Written by: Erika Fuchs
Metabolism is the way that the human body breaks down energy (burns calories). When your athlete is participating in a strength-training program, they are increasing their metabolic rate and need to increase their caloric intake if they aren’t intending to lose weight. For a growing athlete, it is beneficial to add healthy foods such as healthy grains, fruits and vegetables.
The most important meal of the day is breakfast. Your athlete should eat upon waking in the morning. Breakfast starts your metabolism and will keep your athlete energized throughout the day. When a meal is missed, the body will crave the foods that it is deficient in later in the day. This may lead to an indulgence of unhealthful foods later in the night. A person must have at least three healthy meals a day including lean protein, a healthy grain, vegetables and a fruit. It is important to eat fruit, however, most people don’t realize fruits actually contain a significant amount of sugar. Although it is important to eat fruit, watch your portions. To see the daily recommendation by age, visit http://www.choosemyplate.gov/fruit
It is critical to have your athlete eat throughout the day. Make sure that they understand the importance of eating a healthy meal before a workout. They must be fueled to workout; however, they may feel sick if they eat directly prior to their workout. About an hour to an hour and a half before exercising is the perfect time to eat a healthy snack such as a whole-wheat mini bagel with peanut butter or a pre-workout natural energy/protein bar. In addition, about thirty minutes to an hour after exercising, your athlete needs to re-fuel their body. It is essential when your athlete is participating in any type of lifting/strength training program, they must replenish their body with protein and healthy carbs after their workout. This will replenish their energy stores (carbohydrates) and will help build muscle (protein).
It is not only important for your athlete to eat throughout the day; it is equally as important that they eat in-between meals. Your athlete should eat healthy snacks to keep the blood sugar levels in their body steady all day.
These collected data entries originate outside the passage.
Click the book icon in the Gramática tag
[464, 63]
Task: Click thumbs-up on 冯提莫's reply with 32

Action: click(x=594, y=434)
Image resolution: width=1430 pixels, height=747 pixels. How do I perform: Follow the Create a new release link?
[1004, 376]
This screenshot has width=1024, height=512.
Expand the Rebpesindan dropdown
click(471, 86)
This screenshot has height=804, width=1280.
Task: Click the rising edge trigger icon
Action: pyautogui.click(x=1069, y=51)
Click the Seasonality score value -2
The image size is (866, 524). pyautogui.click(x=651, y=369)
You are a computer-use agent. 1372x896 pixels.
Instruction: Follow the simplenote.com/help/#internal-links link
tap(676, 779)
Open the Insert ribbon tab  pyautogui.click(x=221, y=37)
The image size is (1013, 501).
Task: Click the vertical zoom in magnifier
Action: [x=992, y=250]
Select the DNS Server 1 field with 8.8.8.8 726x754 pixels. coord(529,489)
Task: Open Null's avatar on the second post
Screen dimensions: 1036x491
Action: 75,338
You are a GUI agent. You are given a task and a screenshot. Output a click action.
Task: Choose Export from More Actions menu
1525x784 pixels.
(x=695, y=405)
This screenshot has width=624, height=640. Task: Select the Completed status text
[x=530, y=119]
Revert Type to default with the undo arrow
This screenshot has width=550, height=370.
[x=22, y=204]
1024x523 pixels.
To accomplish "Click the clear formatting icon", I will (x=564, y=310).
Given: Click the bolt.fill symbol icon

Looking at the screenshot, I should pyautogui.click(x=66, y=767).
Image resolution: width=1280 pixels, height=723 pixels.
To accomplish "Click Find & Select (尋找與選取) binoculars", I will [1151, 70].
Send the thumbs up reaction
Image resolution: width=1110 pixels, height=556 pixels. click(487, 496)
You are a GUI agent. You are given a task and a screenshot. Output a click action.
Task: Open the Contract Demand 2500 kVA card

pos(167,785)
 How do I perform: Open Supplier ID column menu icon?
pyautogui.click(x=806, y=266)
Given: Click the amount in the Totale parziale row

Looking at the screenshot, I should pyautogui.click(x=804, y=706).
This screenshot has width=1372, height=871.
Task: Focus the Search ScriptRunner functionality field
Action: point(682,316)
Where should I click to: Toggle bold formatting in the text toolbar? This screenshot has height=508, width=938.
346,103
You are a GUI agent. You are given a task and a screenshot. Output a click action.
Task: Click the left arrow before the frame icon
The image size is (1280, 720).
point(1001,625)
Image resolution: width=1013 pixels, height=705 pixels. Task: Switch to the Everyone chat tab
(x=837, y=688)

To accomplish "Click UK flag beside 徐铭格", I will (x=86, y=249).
Some healthful snack ideas include: an apple with natural peanut butter, whole grain crackers with a cheese stick or a bowl of cereal with milk (sugar should be less then 7g), vegetables and hummus or Greek yogurt with fruit. Be creative! Some kids don’t like to eat these foods. Make them a healthy smoothie with protein powder, banana, peanut butter, and a splash of chocolate syrup. To keep steady blood sugar levels, have your athlete eat every three hours to keep them from craving unhealthy snacks or to keep them from getting too hungry.